Anytime your organization decides to work with a new vendor, you’re taking on any potential threats or risks posed by that company and its digital counterparts. This is why it’s vital to conduct a vendor risk assessment for each company for the lifecycle of their involvement with your organization.

How do you do a vendor risk assessment?

While it may be fairly straightforward to conduct your own organization’s internal risk assessment, it will require more legwork to ensure third-party risk management. The vetting process requires due diligence and a careful review of each vendor’s cybersecurity management.

Beyond assessing the vendor’s systems and policies, procedures must be carefully reviewed to check for security weaknesses. Use your own organization’s information security risk assessment checklist to see how each vendor compares—each new business partner should adhere to the same security standards your company follows.


To help determine appropriate security standards, use the below checklist as a guide for assessing new vendors.

Check cloud service configurations

Cloud misconfigurations can be a major source of data breaches—ensure all vendor’s cloud assets are configured correctly to avoid data breaches. The most common misconfiguration errors include unencrypted sensitive information published in the public domain.


Vendors should demonstrate that all stored, collected, or transmitted data is done using the Advanced Encryption Standard (AES) best practices. This applies to both employees’ and customers’ private information.

Secure applications

For vendors using web applications, ensure their cloud systems and portals are secure and can protect against cybersecurity attacks.

Protected access

Ensure your vendor’s employees are only able to access the information and resources necessary for them to do their jobs. Maintain segregation of duties to avoid conflicts of interest, and keep tabs on procedures that review user access.

Review incident response

One great way to vet a vendor is by researching how that company has handled incidents in the past. Review each vendor’s history of incident responses, as well as their systems for ongoing monitoring and alert-tracking.

Secure password access

Another important factor is password access: Rather than a single point-of-entry password, ensure each third-party vendor uses multi-factor authentication (MFA) to further protect information security.

Spam and antivirus software

Each vendor should use reliable spam and antivirus software to protect against phishing and malware. It’s common for cyberattackers to include malware in phishing emails—check that vendors install firewalls on all devices that connect to their networks.

What should be in a vendor management policy?

When developing your organization’s vendor management policy, ensuring a bulletproof IT ecosystem is vital. Senior management should carefully assess each new vendor, from assuring they use the best cybersecurity methods to guaranteeing they adhere to compliance requirements.

Your policy should establish minimum requirements for specific areas including human resources, network, and data security, access control, IT acquisition, and maintenance. Vendors should also be required to have their own risk management program which outlines their incident response plan, business continuity, and disaster recovery responsibilities. 

Each vendor management policy should detail vendor compliance and review requirements, including SOC 2 audits and/or site visits.

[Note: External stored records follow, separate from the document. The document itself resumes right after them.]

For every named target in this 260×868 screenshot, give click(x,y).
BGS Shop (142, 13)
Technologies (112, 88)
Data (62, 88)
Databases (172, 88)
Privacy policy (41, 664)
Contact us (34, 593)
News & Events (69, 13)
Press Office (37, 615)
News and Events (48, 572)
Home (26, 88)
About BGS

Your vendor management policy should help your organization identify which vendors may put your organization at risk and whether a third-party vendor should have access to sensitive company data.

Choosing the right vendors should be a thorough process for your team: Beyond exhibiting excellent information security protocols, each new vendor should be able to show its own procedural risk management policies. 

Your vendor connections could have the power to rapidly accelerate your business objectives, but they must first be vetted to avoid unnecessary risk for your organization.